Source extract »

>>>>>

Wisconsin diversity panel phenotypes: spoken descriptions of plants and supporting data
BMC Research Notes volume 17, Article number: 33 (2024)
Phenotyping plants in a field environment can involve a variety of methods including the use of automated instruments and labor-intensive manual measurement and scoring. Researchers also collect language-based phenotypic descriptions and use controlled vocabularies and structures such as ontologies to enable computation on descriptive phenotype data, including methods to determine phenotypic similarities. In this study, spoken descriptions of plants were collected and observers were instructed to use their own vocabulary to describe plant features that were present and visible. Further, these plants were measured and scored manually as part of a larger study to investigate whether spoken plant descriptions can be used to recover known biological phenomena.
Data comprise phenotypic observations of 686 accessions of the maize Wisconsin Diversity panel, and 25 positive control accessions that carry visible, dramatic phenotypes. The data include the list of accessions planted, field layout, data collection procedures, student participants’ (whose personal data are protected for ethical reasons) and volunteers’ observation transcripts, volunteers’ audio data files, terrestrial and aerial images of the plants, Amazon Web Services method selection experimental data, and manually collected phenotypes (e.g., plant height, ear and tassel features, etc.; measurements and scores). Data were collected during the summer of 2021 at Iowa State University’s Agricultural Engineering and Agronomy Research Farms.
Formative research using free text descriptions of plant phenotypes along with Natural Language Processing (NLP) methods has demonstrated that computing on plant phenotypes alone can recover known genotype-phenotype associations [1, 2]. Building on these successes, continued efforts to generate plant phenotype descriptions that are both structured (e.g., ontologies) and unstructured (i.e., free text) hold great promise for enabling researchers to advance analytics for phenotypes and traits, especially when these data are made publicly accessible .

<<<<<

Extracted records »
>>>>>

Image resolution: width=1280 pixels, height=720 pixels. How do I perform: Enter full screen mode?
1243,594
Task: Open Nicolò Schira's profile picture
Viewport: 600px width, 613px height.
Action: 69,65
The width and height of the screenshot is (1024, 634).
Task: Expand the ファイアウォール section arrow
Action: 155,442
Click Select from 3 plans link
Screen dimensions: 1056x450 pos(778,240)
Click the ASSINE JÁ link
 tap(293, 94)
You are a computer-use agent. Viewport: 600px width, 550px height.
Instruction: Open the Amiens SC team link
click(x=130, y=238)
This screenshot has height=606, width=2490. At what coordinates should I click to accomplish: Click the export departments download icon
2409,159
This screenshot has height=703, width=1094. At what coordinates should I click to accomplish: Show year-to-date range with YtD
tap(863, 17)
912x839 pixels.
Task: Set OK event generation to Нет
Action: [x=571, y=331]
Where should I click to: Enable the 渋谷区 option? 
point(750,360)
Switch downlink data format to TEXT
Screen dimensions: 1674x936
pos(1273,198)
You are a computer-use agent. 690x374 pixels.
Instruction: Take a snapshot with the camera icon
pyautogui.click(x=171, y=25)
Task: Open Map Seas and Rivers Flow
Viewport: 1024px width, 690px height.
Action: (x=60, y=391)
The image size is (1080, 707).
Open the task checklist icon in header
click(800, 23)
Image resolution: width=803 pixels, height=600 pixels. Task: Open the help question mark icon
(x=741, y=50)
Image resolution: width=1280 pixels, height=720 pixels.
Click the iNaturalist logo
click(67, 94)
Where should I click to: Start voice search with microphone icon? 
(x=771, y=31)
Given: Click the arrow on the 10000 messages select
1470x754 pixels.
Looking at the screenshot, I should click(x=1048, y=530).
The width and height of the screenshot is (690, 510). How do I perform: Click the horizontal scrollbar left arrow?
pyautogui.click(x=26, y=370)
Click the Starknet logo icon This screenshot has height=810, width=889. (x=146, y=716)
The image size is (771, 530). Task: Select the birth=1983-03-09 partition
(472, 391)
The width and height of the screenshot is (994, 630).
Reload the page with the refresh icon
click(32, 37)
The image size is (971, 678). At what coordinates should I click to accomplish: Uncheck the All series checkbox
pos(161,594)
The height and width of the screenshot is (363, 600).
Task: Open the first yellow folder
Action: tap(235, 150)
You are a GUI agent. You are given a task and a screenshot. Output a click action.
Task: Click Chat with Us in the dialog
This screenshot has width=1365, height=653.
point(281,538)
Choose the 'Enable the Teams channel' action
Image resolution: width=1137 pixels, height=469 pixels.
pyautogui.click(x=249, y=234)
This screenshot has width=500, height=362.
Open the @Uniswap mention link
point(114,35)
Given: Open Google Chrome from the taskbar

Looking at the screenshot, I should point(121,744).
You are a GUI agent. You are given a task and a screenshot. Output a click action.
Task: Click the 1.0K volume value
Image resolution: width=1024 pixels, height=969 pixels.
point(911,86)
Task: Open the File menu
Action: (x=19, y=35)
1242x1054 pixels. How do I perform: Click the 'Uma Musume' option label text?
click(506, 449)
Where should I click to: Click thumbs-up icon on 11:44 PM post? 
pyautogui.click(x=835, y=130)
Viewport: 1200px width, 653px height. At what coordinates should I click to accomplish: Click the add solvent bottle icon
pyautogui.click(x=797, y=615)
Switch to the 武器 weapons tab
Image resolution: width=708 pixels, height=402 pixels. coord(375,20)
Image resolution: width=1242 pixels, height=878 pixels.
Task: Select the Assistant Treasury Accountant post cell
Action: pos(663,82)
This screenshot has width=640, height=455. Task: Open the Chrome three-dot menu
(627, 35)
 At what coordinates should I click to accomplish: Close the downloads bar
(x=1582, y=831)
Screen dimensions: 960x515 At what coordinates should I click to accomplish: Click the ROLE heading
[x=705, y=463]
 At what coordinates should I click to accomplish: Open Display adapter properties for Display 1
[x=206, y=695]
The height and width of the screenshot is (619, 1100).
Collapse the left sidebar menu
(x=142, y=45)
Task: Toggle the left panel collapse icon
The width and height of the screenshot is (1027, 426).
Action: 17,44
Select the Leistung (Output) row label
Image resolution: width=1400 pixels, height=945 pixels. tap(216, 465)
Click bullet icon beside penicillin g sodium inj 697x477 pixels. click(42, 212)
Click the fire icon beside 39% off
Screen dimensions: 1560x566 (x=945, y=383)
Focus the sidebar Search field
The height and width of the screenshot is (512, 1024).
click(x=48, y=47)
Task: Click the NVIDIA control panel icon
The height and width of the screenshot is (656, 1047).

<<<<<

What is needed » Continue the article on spoken descriptions of maize plant phenotypes, starting right after its last sentence above.

Exercise output »
We developed this dataset as a foundation for analyzing large volumes of spoken phenotype descriptions in a field environment. These phenotype observations were drawn from the Wisconsin Diversity panel, which contains sufficient phenotypic diversity in a field environment for various genotype-to-phenotype analyses [4,5,6]. Observers generating the datasets were not confined to rigid vocabularies and were not strictly limited to a list of traits to comment on. The protocols that we have developed, along with additional pipeline development, can initiate the use of citizen scientists and become practical for the capture low-cost large-volume free-text phenotype description of plants.
Supplemental to spoken descriptions of plant phenotypes and the text derived from these observations, measurements and scores for traits of interest were also collected as ground truth. Field layout and weather data are reported, along with images of the rows in the field and aerial images from a drone. Consequently, this dataset may be useful to investigators interested in data collected from diversity panels and to those interested in processing natural language and its use in describing scientific phenomena.
The use of this dataset for investigating biological relevance and utility, including developed tools to assist in the use of spoken descriptions for field-based plant phenotype analytics is available .
This dataset  was collected and derived from observations of an experimental field at Iowa State University’s Agricultural Engineering and Agronomy Research Farms in Boone, Iowa. The Wisconsin Diversity panel (686 accessions), an environmental control line (B73, the maize reference line used for genetics and genomics), and 25 positive control accessions were planted in two replicates, and observations were generated over the summer of 2021. This dataset includes the following elements (Table 1).
Each student participant and volunteer is identified in datasets only by their code names (from the NATO phonetic alphabet).
Audio text processing data contains the spoken data collected by the volunteers (WAV files) and descriptions of the recordings generated by student participants using Sony ICD-UX570 recorders. Additionally included are metadata (summary statistics) derived from the recordings and code to generate these statistics. Further, all intermediate files (JSON, TXT, and EXCEL files) and code to generate the final cleaned transcripts for all student participant recordings and a subset of the volunteer’s recordings are included. These files provide a resource to investigators to utilize field-collected spoken natural language descriptions of maize plants.
Methods selection data includes data and code for generating transcriptions using various Amazon Web Services (AWS) Transcribe methods. These methods include using an individualized custom vocabulary for each student participant and an example using data collected by volunteer “Whiskey” as well as a generalized custom vocabulary for each student participant and volunteer Whiskey’s data, and no custom vocabulary. A subset of data was selected to process and compare to a gold standard transcription manually generated to calculate a similarity score to determine the method for transcribing all spoken descriptions collected during the summer of 2021.
Images of each row in the field were captured with a Canon EOS Rebel T7 camera and Canon EF-S 18-55 mm Image Stabilizer Macro 0.25 m/0.8ft set to 18 mm with AF Stabilizer ON.
Aerial still images and footage of the experimental field were captured with a Mavic 2 Pro drone by DJI.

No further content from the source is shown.